TUNE project brings folk musicians across Europe to Viljandi
From 3 to 9 October, the UT Viljandi Culture Academy hosts the intensive week of the Erasmus+ project TUNE (Traditional Music Undergraduate Network in Europe), involving nearly 60 traditional music students and teaching staff from Estonia, Norway, Greece, France and Spain.
The intensive week is part of the TUNE project, in which also a joint study module and an online platform for learning and musical exchange will be developed. Students and teaching staff participate in the meeting, aiming to get to know the project partners’ traditional music and introduce their traditions.
According to Cätlin Mägi, programme manager of the intensive week in Viljandi and lecturer of folk wind instruments at the UT Viljandi Culture Academy, participation in the intensive week gives students an invaluable international experience. “For students of traditional music who study their culture, music and instruments it is very refreshing and important to compare their tradition with that of other countries.

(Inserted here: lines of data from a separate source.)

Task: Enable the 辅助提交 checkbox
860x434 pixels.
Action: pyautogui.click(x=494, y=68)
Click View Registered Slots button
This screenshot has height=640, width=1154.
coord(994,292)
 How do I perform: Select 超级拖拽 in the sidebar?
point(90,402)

They can look at and analyse how people dance and play instruments elsewhere, what the repertoire is like in other countries and cultures,” said Mägi. “It helps us understand what it is in our traditions that is invaluable and not available elsewhere, and why it is necessary to study traditional music and really go into it.”

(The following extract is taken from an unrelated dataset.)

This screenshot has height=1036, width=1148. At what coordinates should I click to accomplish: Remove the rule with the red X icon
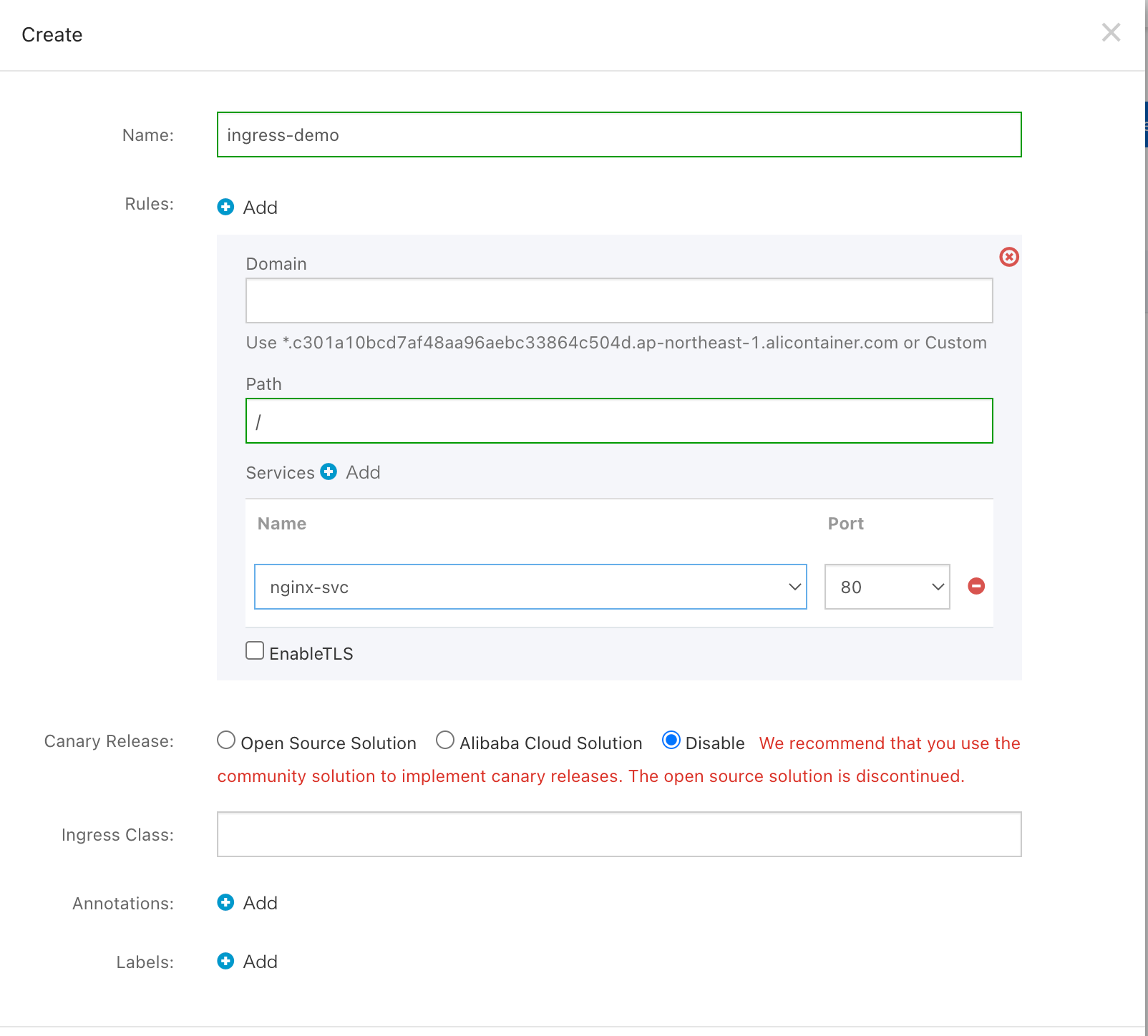pos(1009,257)
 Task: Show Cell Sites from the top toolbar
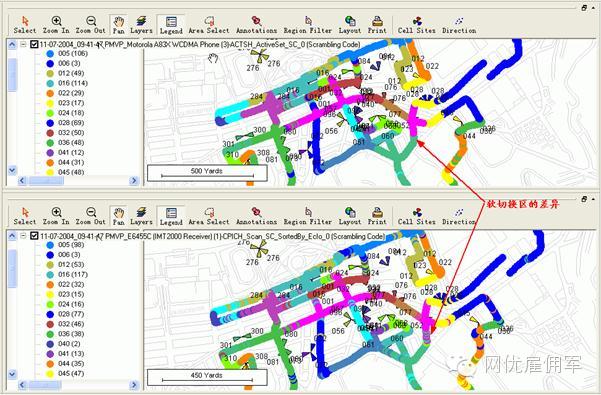[417, 25]
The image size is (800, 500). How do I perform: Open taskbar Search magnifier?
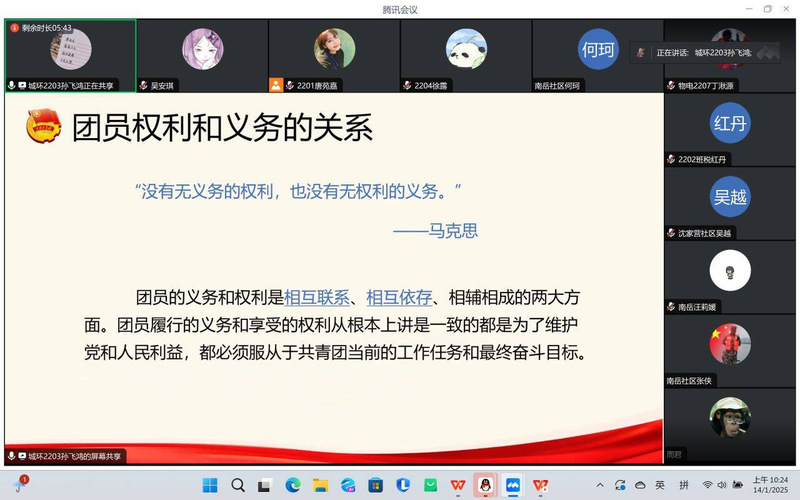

During the intensive week, workshops and rehearsals take place at the academy, where students will exchange tunes, teaching them to each other and practising playing together. “Besides work, we will introduce the Estonian sauna culture to our guests and take them to enjoy autumn in the nature,” added Mägi.
The intensive week will end on 8 October with a public concert at the Lõikuspidu festival at Pärimusmuusika Ait.